[v17] Add Cgroup support for SGX EPC memory

[PATCH v17 09/16] x86/sgx: Add basic EPC reclamation flow for cgroup
Posted by Haitao Huang 1 year, 5 months ago
Currently in the EPC page allocation, the kernel simply fails the
allocation when the current EPC cgroup fails to charge due to its usage
reaching limit.  This is not ideal.  When that happens, a better way is
to reclaim EPC page(s) from the current EPC cgroup to reduce its usage
so the new allocation can succeed.

Currently, all EPC pages are tracked in a single global LRU, and the
"global EPC reclamation" supports the following 3 cases:

1) On-demand asynchronous reclamation: For allocation requests that can
   not wait for reclamation but can be retried, an asynchronous
   reclamation is triggered, in which the global reclaimer, ksgxd, keeps
   reclaiming EPC pages until the free page count is above a minimal
   threshold.

2) On-demand synchronous reclamation: For allocations that can wait for
   reclamation, the EPC page allocator, sgx_alloc_epc_page() reclaims
   EPC page(s) immediately until at least one free page is available for
   allocation.

3) Preemptive reclamation: For some allocation requests, e.g.,
   allocation for reloading a reclaimed page to change its permissions
   or page type, the kernel invokes sgx_reclaim_direct() to preemptively
   reclaim EPC page(s) as a best effort to minimize on-demand
   reclamation for subsequent allocations.

Similarly, a "per-cgroup reclamation" is needed to support the above 3
cases as well:

1) For on-demand asynchronous reclamation, a per-cgroup reclamation
   needs to be invoked to maintain a minimal difference between the
   usage and the limit for each cgroup, analogous to the minimal free
   page threshold  maintained by the global reclaimer.

2) For on-demand synchronous reclamation, sgx_cgroup_try_charge() needs
   to invoke the per-cgroup reclamation until the cgroup usage becomes
   at least one page lower than its limit.

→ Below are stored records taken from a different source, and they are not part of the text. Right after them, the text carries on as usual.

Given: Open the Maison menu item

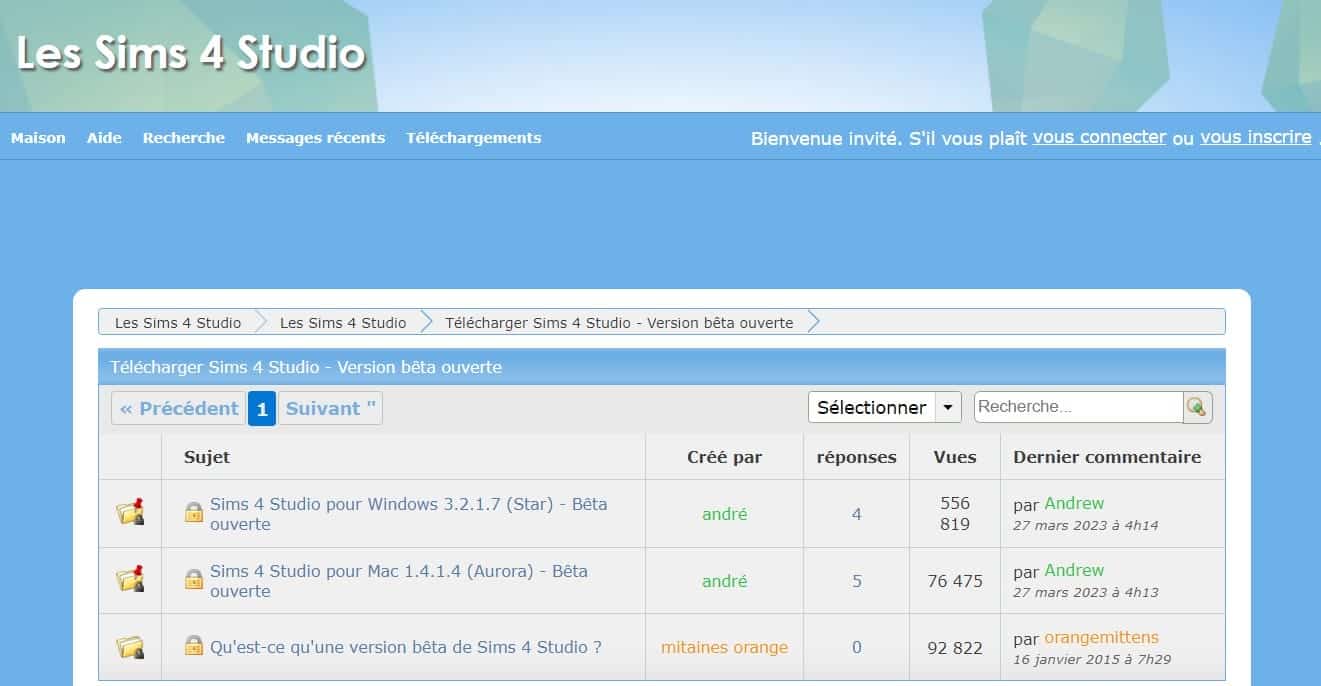Looking at the screenshot, I should (x=37, y=138).
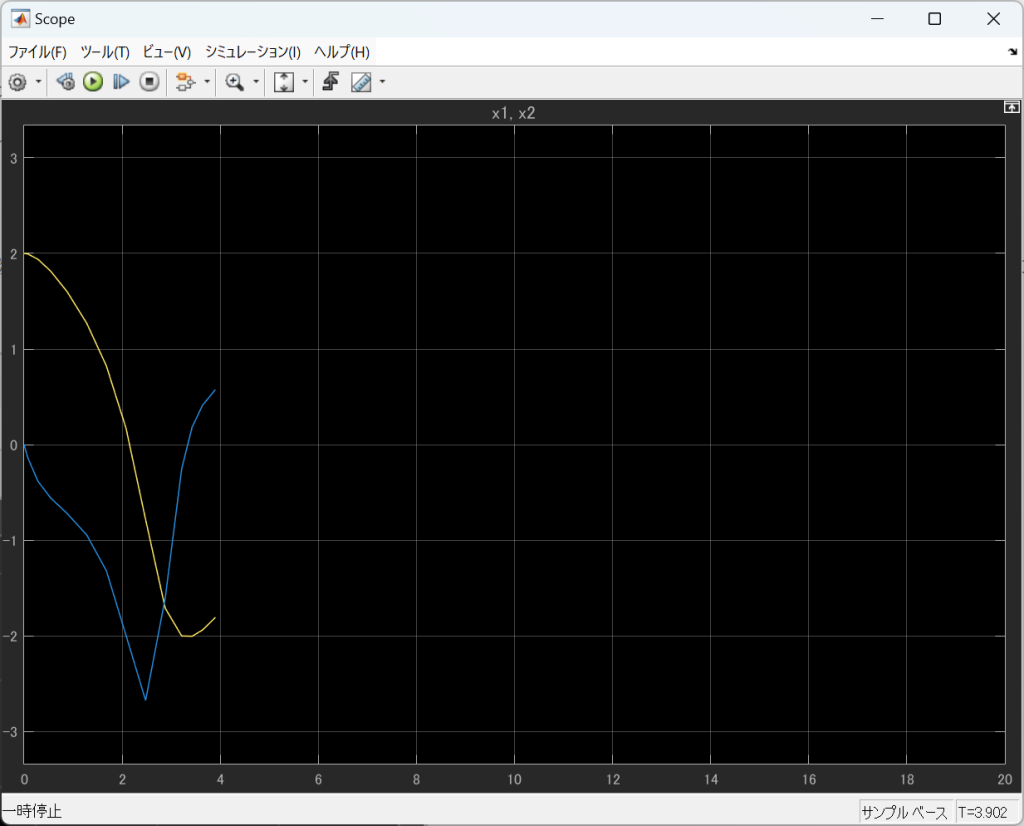Open the Scope configuration properties gear icon

tap(17, 82)
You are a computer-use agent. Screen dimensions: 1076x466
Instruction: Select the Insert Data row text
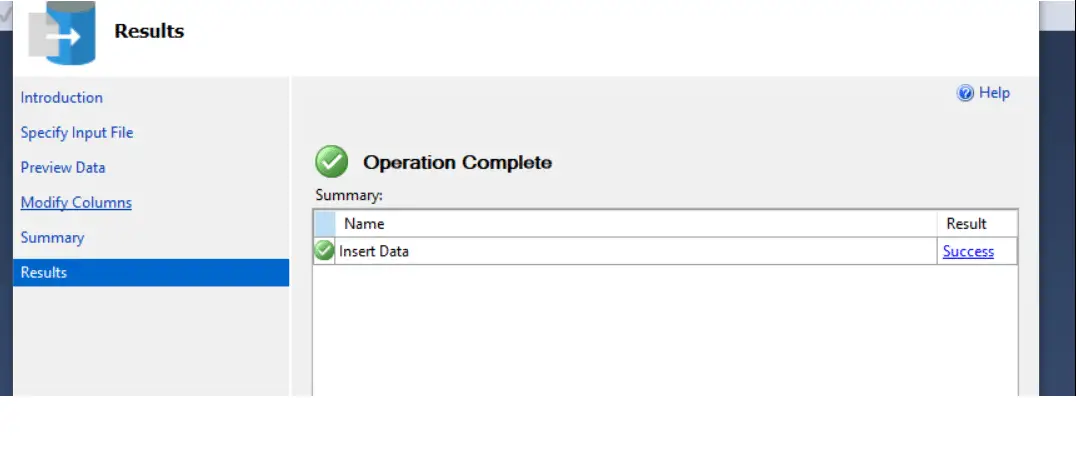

3) For preemptive reclamation, sgx_reclaim_direct() needs to invoke the
   per-cgroup reclamation to minimize per-cgroup on-demand reclamation
   for subsequent allocations.

To support the per-cgroup reclamation, introduce a "per-cgroup LRU" to
track all EPC pages belong to the owner cgroup to utilize the existing
sgx_reclaim_pages().

Currently, the global reclamation treats all EPC pages equally as it
scans all EPC pages in FIFO order in the global LRU.  The "per-cgroup
reclamation" needs to somehow achieve the same fairness of all EPC pages
that are tracked in the multiple LRUs of the given cgroup and all the
descendants to reflect the nature of the cgroup.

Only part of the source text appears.